** START Article **
The full letter follows:
October 19, 2012
The Honorable Darrell E. Issa
Committee on Oversight and Government Reform
U.S. House of Representatives
Washington, DC 20515
Dear Mr. Chairman:
Earlier today, you sent a ten-page letter to the President making serious allegations relating to the attack on the U.S. diplomatic post in Benghazi, Libya. However, your letter completely ignores sworn testimony provided to the Committee, recklessly omits contradictory information from the very same documents it quotes, irresponsibly promotes inaccurate information, and makes numerous allegations with no evidence to substantiate them.
It seems obvious that your goal in sending a public letter at this time is to release the most negative and distorted view possible of the attack in Benghazi ahead of the Presidential debate on Monday evening. This is particularly disturbing given requests by Ambassador Stevens’ family not to politicize his death as part of the campaign.
Your numerous claims about conducting a “bipartisan” investigation can no longer be taken seriously since you withheld from Democratic Members many of the documents quoted in your letter, despite my numerous requests that we work together responsibly, and in direct contradiction of House rules. Just because this has become common practice with this Committee does not make it any less of an abuse of your authority as Chairman. It denies Committee Members the ability to analyze documents before you make them public, and it prevents Members from evaluating the validity of your accusations.
Your actions have become so undeniably partisan that one of the key individuals who has been providing information to you has now relayed to my staff his concern and frustration with the way you are proceeding with this investigation. In one of several emails he wrote to my staff, he expressed astonishment that you are continuing to withhold documents from other Committee Members and added:
Wow, how frustrating. I think we all assume that while there is some partisanship it doesn’t impact when we are trying to get the story out and/or fix something to make it better for the next time around.
** END Article **
** START Source excerpt **
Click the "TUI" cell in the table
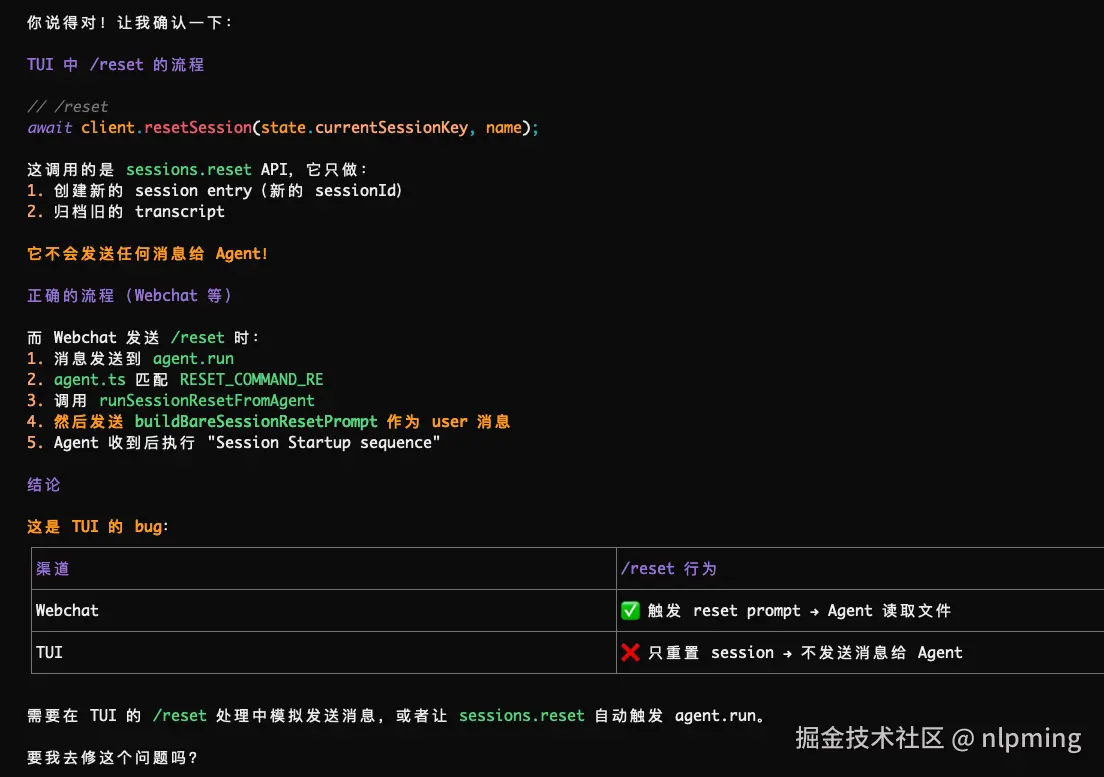This screenshot has height=777, width=1104. [49, 652]
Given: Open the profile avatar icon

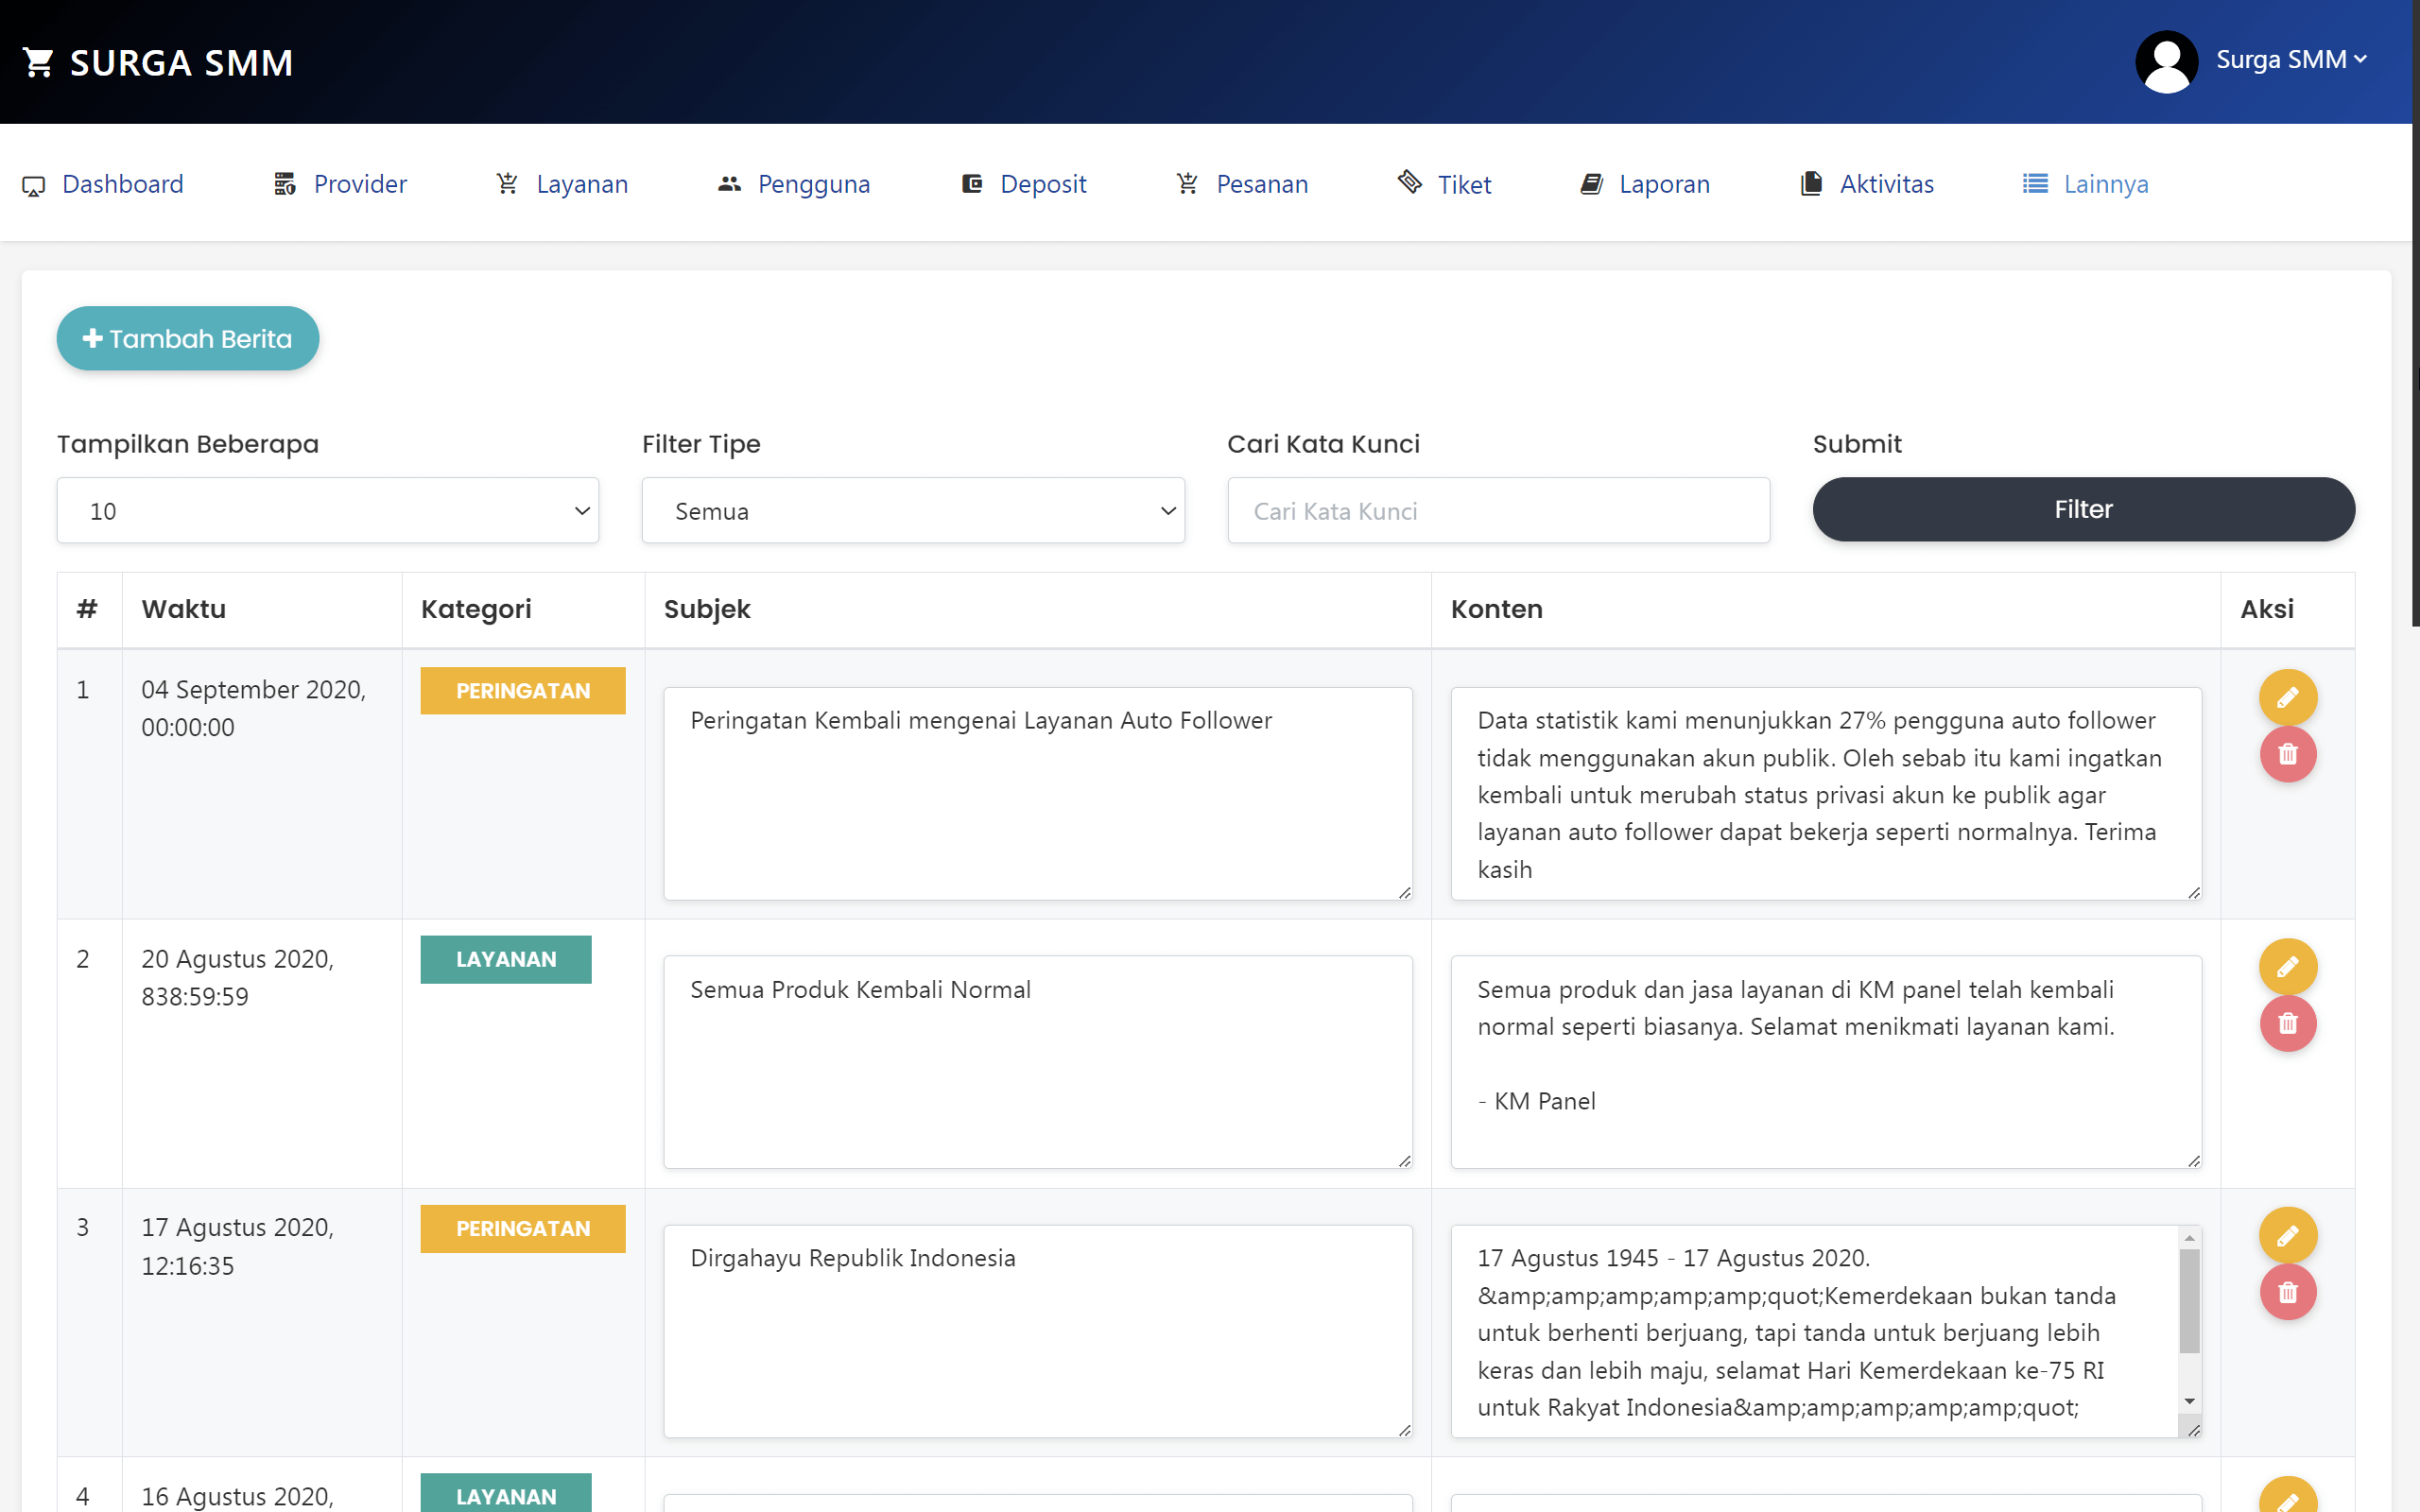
** END Source excerpt **
◆ Task set ◆
1 – Write out the part of the Benghazi letter starting with "It seems obvious" and going on through "of the campaign.".
2 – List each failing that the Benghazi letter attributes to the Chairman's letter in the sentence beginning "However, your letter completely ignores".

◆ Answers to each task ◆
1 –
It seems obvious that your goal in sending a public letter at this time is to release the most negative and distorted view possible of the attack in Benghazi ahead of the Presidential debate on Monday evening. This is particularly disturbing given requests by Ambassador Stevens’ family not to politicize his death as part of the campaign.

2 –
- Completely ignores sworn testimony provided to the Committee
- Recklessly omits contradictory information from the very same documents it quotes
- Irresponsibly promotes inaccurate information
- Makes numerous allegations with no evidence to substantiate them